(Beginning of Source data)
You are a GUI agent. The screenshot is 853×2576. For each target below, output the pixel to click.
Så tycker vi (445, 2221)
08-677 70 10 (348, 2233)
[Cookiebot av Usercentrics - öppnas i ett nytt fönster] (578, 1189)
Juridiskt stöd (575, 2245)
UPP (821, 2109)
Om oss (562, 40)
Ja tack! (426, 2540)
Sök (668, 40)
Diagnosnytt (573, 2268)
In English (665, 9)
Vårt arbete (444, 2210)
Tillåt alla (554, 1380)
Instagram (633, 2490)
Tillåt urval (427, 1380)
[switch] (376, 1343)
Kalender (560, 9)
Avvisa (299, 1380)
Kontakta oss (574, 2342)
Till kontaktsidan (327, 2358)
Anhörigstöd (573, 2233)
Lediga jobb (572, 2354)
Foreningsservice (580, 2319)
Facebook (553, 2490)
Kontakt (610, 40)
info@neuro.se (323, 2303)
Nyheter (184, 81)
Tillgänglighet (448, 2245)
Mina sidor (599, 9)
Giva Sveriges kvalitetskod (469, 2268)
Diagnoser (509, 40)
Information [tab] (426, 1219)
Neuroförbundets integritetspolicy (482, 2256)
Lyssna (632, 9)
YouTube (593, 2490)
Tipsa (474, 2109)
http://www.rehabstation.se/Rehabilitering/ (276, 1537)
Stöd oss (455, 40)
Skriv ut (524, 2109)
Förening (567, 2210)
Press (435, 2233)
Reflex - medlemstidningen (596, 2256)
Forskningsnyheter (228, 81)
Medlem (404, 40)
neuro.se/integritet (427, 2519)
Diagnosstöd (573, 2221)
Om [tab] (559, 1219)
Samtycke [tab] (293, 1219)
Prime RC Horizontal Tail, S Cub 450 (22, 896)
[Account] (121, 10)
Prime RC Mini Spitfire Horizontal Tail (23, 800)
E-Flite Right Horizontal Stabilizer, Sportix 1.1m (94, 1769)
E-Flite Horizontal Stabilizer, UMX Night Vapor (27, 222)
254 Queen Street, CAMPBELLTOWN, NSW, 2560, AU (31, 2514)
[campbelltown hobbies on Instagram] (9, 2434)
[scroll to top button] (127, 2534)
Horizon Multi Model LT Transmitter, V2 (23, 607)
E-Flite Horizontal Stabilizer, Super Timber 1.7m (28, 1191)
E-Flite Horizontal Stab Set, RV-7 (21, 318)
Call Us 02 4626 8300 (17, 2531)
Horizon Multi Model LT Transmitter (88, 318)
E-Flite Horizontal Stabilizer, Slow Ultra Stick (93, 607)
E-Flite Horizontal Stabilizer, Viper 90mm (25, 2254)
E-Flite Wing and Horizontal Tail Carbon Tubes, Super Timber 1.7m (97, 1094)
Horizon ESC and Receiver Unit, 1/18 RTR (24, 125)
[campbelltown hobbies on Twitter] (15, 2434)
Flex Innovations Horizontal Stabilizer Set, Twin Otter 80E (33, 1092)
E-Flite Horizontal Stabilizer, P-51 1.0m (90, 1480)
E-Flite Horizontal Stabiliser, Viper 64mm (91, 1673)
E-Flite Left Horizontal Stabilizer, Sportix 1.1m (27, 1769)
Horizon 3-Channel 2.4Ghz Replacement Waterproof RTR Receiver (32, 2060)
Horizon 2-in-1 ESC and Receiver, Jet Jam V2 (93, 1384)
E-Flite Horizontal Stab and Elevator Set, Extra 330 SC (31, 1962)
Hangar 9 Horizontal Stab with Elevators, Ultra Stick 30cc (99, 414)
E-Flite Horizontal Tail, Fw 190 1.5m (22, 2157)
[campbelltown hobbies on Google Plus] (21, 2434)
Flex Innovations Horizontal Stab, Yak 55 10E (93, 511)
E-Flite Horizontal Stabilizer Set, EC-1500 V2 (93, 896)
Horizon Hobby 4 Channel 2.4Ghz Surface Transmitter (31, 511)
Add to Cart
(End of Source data)
## What you should do
What you copy should begin at the line with "Diagnoser (509, 40)" and end at the final line of the listing, each line exactly as it is.

## Solution to this problem
Diagnoser (509, 40)
Information [tab] (426, 1219)
Neuroförbundets integritetspolicy (482, 2256)
Lyssna (632, 9)
YouTube (593, 2490)
Tipsa (474, 2109)
http://www.rehabstation.se/Rehabilitering/ (276, 1537)
Stöd oss (455, 40)
Skriv ut (524, 2109)
Förening (567, 2210)
Press (435, 2233)
Reflex - medlemstidningen (596, 2256)
Forskningsnyheter (228, 81)
Medlem (404, 40)
neuro.se/integritet (427, 2519)
Diagnosstöd (573, 2221)
Om [tab] (559, 1219)
Samtycke [tab] (293, 1219)
Prime RC Horizontal Tail, S Cub 450 (22, 896)
[Account] (121, 10)
Prime RC Mini Spitfire Horizontal Tail (23, 800)
E-Flite Right Horizontal Stabilizer, Sportix 1.1m (94, 1769)
E-Flite Horizontal Stabilizer, UMX Night Vapor (27, 222)
254 Queen Street, CAMPBELLTOWN, NSW, 2560, AU (31, 2514)
[campbelltown hobbies on Instagram] (9, 2434)
[scroll to top button] (127, 2534)
Horizon Multi Model LT Transmitter, V2 (23, 607)
E-Flite Horizontal Stabilizer, Super Timber 1.7m (28, 1191)
E-Flite Horizontal Stab Set, RV-7 (21, 318)
Call Us 02 4626 8300 (17, 2531)
Horizon Multi Model LT Transmitter (88, 318)
E-Flite Horizontal Stabilizer, Slow Ultra Stick (93, 607)
E-Flite Horizontal Stabilizer, Viper 90mm (25, 2254)
E-Flite Wing and Horizontal Tail Carbon Tubes, Super Timber 1.7m (97, 1094)
Horizon ESC and Receiver Unit, 1/18 RTR (24, 125)
[campbelltown hobbies on Twitter] (15, 2434)
Flex Innovations Horizontal Stabilizer Set, Twin Otter 80E (33, 1092)
E-Flite Horizontal Stabilizer, P-51 1.0m (90, 1480)
E-Flite Horizontal Stabiliser, Viper 64mm (91, 1673)
E-Flite Left Horizontal Stabilizer, Sportix 1.1m (27, 1769)
Horizon 3-Channel 2.4Ghz Replacement Waterproof RTR Receiver (32, 2060)
Horizon 2-in-1 ESC and Receiver, Jet Jam V2 (93, 1384)
E-Flite Horizontal Stab and Elevator Set, Extra 330 SC (31, 1962)
Hangar 9 Horizontal Stab with Elevators, Ultra Stick 30cc (99, 414)
E-Flite Horizontal Tail, Fw 190 1.5m (22, 2157)
[campbelltown hobbies on Google Plus] (21, 2434)
Flex Innovations Horizontal Stab, Yak 55 10E (93, 511)
E-Flite Horizontal Stabilizer Set, EC-1500 V2 (93, 896)
Horizon Hobby 4 Channel 2.4Ghz Surface Transmitter (31, 511)
Add to Cart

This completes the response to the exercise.